Should the FTC and the state attorneys general have rejected the agreements?
It is possible if the FTC and the state attorneys general would have rejected the original agreements that many of the issues that arose would not have withheld. For example, in the first agreement there was a six-month period before Bristol-Myers and Sanofi could have marketed a generic drug and also not oppose the breakup fee, then Bristol-Myers and Sanofi would have had an opportunity to jump into the market with their generic drug and would have become a part of the competition in the market, instead of fighting so hard to prove which would could be the leader by allowing the other to stay put in the pharmaceutical market. Wechsler points out, “Federal Trade Commission (FTC) officials say they are concerned about an increasing trend of pharmaceutical companies paying makers of generic medication to delay marking competitive products. FTC commission Jon Leibowitz, JD, has criticized “reverse payments” settlements, which involve a branded manufacturer compensating a generic medications manufacturer for agreeing to delay marketing efforts for a generic product until the innovator’s patent expires”(Wechsler, 2006, p. 295). If the FTC and state attorneys would have reviewed this information further it appears that the other two companies would not have been responsible for paying so much to Apotex and those companies would have had an opportunity to fight back if Apotex would have tried to stop the current agreement.

Q5.
Did Bristol-Myers Squibb violate the deferred prosecution agreement?
Based on the information provided, one could say that Bristol-Myers Squibb did violate some forms of the deferred prosecution agreement. The company was ready to settle and didn’t want any information to be at the forefront if any issues arose. The Wall Street Journal points out the following, “that probe ended with a deferred prosecution agreement under which Bristol-Myers was supposed to stay out of trouble for two years and avoid indictment. Bristol’s deal with Apotex to delay generic Plavix violated that agreement” (Wall Street Journal website, 2012). Because of this deal, Bristol-Myers Squibb was found guilty of providing false information to the FTC, which caused them to be fined 1 million dollars to resolve the Justice Department probe (Wall Street Journal website, 2012). If Bristol-Myers would have tried to remain open and honest then they would have never be fined and indicted for violating an agreement.

References
Baron, David P. (2010). Business and its environment. Customer Edition. Saddle River, New Jersey. Pearson Education.

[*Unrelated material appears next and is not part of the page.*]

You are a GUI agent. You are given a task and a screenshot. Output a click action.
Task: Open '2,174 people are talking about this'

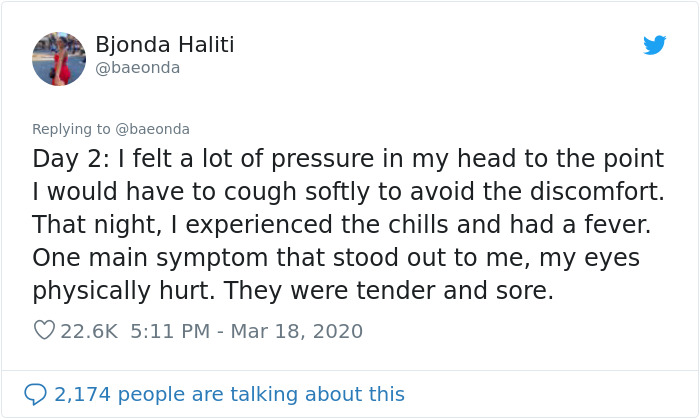pyautogui.click(x=229, y=394)
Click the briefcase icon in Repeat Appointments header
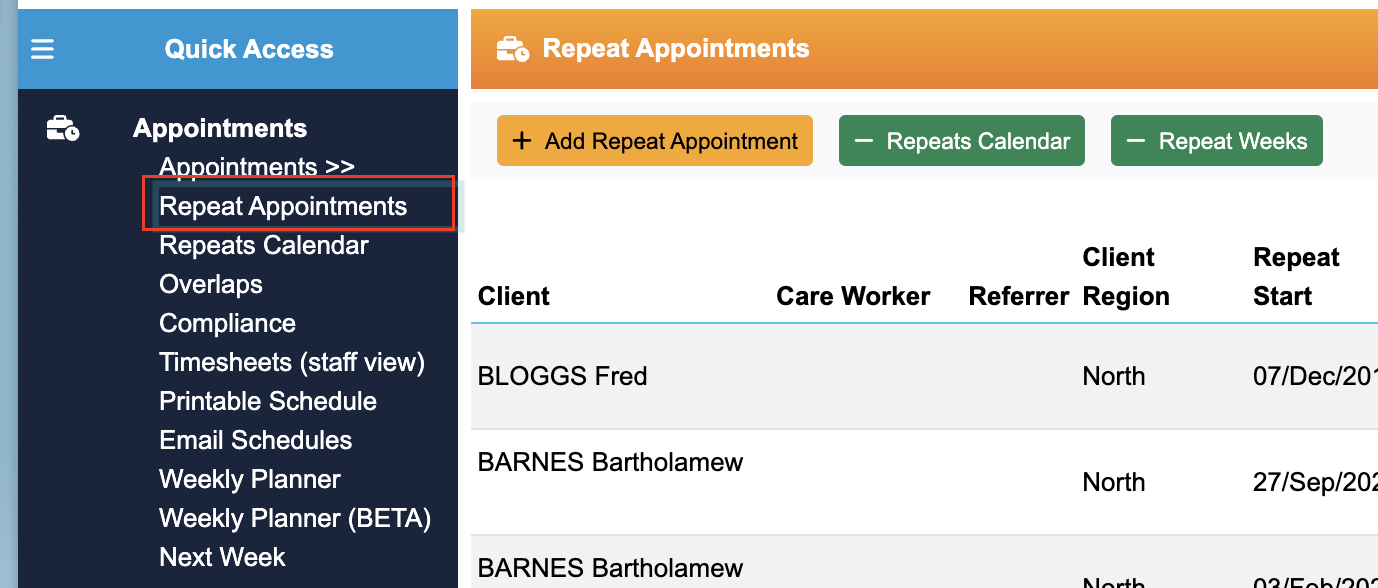The height and width of the screenshot is (588, 1378). pos(513,49)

Fortado, L. and Decker, S. (2007, February 15). Bristol-Myers, sanofi trial over Plavix patent ends in New York. Retrieved from: http://www.bloomberg.com/apps/news?pid=newsarchive&sid=a_u8u0TtBTEE
The Wall Street Journal website. (2007, February 8). Apotex pays Bristol, sanofi damages over plavix. Retrieved from: http://online.wsj.com/article/AP1014976e51794b219c841c152ddc9f8e.html
Wechsler, J. (2006). Deal limitations, promotion of generic medications aim to stem rising costs, but threaten access. Formulary, 41(6), 295.